Написаны книги красиво, но местами заметно, насколько труден был этот процесс. В семьдесят пятом New Yorker стал печатать отрывки из «Скоростного катера», а когда книга вышла в семьдесят шестом, ее встретили с восторгом; Адлер получила престижную премию Фонда Хемингуэя / ПЕН-клуба. Еще семь лет она писала «Беспросветную тьму», а после этого, видимо, бросила писать беллетристику совсем.
Кроме того, она – как и можно было ожидать от человека, который никак не мог найти себе такое дело, чтобы полностью его захватило, – пошла учиться в юридическую школу Йельского университета и получила диплом доктора юриспруденции. Склад ума у нее отлично подходил для этой деятельности.

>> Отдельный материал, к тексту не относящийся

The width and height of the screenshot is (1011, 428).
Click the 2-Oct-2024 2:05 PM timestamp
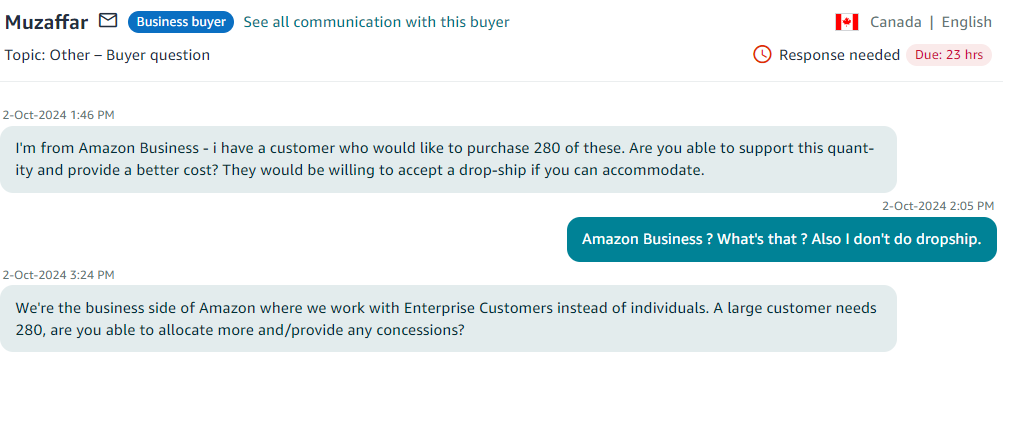click(938, 206)
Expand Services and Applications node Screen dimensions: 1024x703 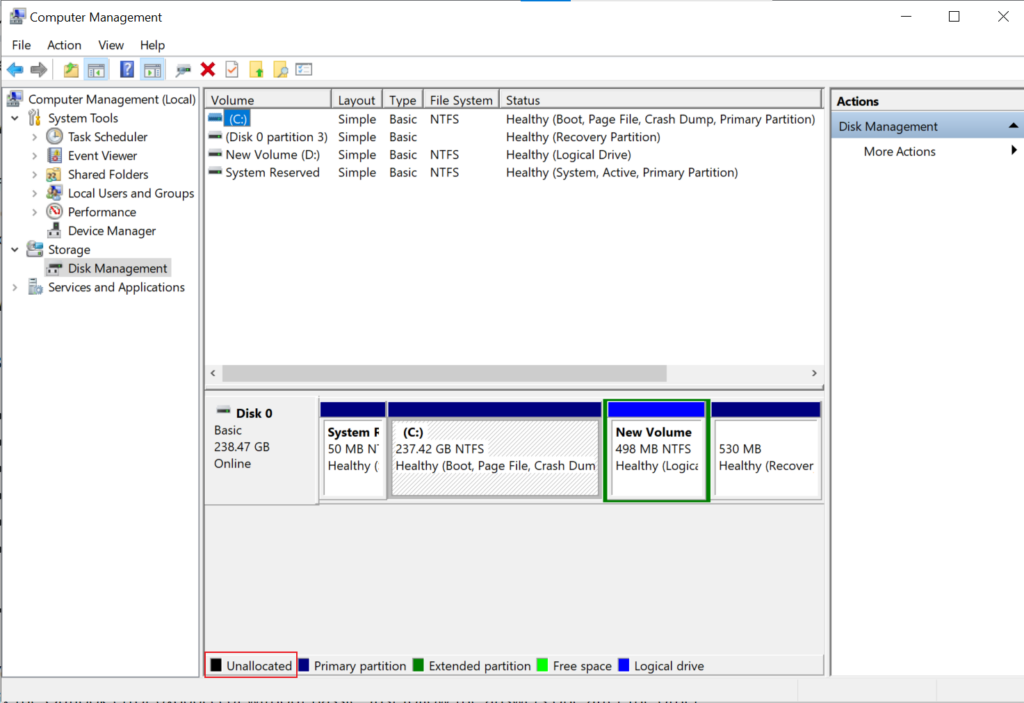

Еще в статье о новом рецензировании она отлично изображала прокурора, анализируя показания Подгорца и ловя его на словах или фразах. Строгость юридических рассуждений определила стиль «Опасных похождений Полин» – в чем-то они похожи на юридическое резюме. Тогда же она стала писать агрессивно, стремясь непременно уничтожить оппонента.
Свою воинственность она распространила и на настоящий суд. В начале восьмидесятых возродился Vanity Fair, задуманный как серьезное интеллектуальное издание, больше похожее на Partisan Review, чем на People. Редактор Ричард Лок нанял Ренату Адлер. Она сохранила за собой и пост в New Yorker, но там ее должность стала называться «редактор-консультант».
Новая власть в Vanity Fair продержалась недолго: в апреле восемьдесят третьего Ричарда Лока уволили, и Адлер тоже вскоре ушла. Но сомнительный профессиональный журнал Washington Journalism Review написал, что ее уволили. В этом же журнале говорилось, что она не сообщала редакции о своих публикациях (напечатала под псевдонимом отрывок из «Беспросветной тьмы») и что уволили ее за некомпетентность. Адлер подала на журнал в суд – и выиграла.
Так началась юридическая карьера Адлер – когда то, что она писала о юриспруденции, стало превращаться в реальные события. Ее мысли занимали два ведущихся против СМИ процесса. Первый, «Уэстморленд против CBS», был делом о документальном телефильме про войну во Вьетнаме. В фильме отставного армейского генерала Уильяма Уэстморленда обвиняли в манипулировании разведданными, из-за чего, по мнению авторов, США окончательно увязли в войне. Второй, «Шарон против Time», был посвящен делу против Time, открытому израильским военным и политиком Ариэлем Шароном из-за статьи с подразумевающимся выводом, будто ответственность за резню в Ливане в сентябре восемьдесят второго несет Шарон.
В обоих случаях не было никаких сомнений, что репортеры перепутали: было показано, что сообщенные сведения не соответствуют действительности. Но в каждом из этих дел вопрос заключался в том, был ли в ошибках репортеров «злой умысел»: это, по американскому законодательству, необходимо для доказательства клеветы. И установить его – задача трудная. Адлер заявляла, что этот пункт превратился в защиту СМИ от судебного преследования в случае любого вранья. В этом отношении она часто становилась на сторону истцов:
Каковы бы ни были их остальные мотивы (гордость, злость, честь, политика), но подача иска для этих истцов была явно делом принципа, и этим принципом в представлении каждого из них была необходимость найти истину. Не правосудие, а простую фактическую истину… Но оказывается, что американские суды не предназначены для решения подобных вопросов и даже, согласно Конституции, не имеют права их решать, права определять для истории, где правда, а где ложь.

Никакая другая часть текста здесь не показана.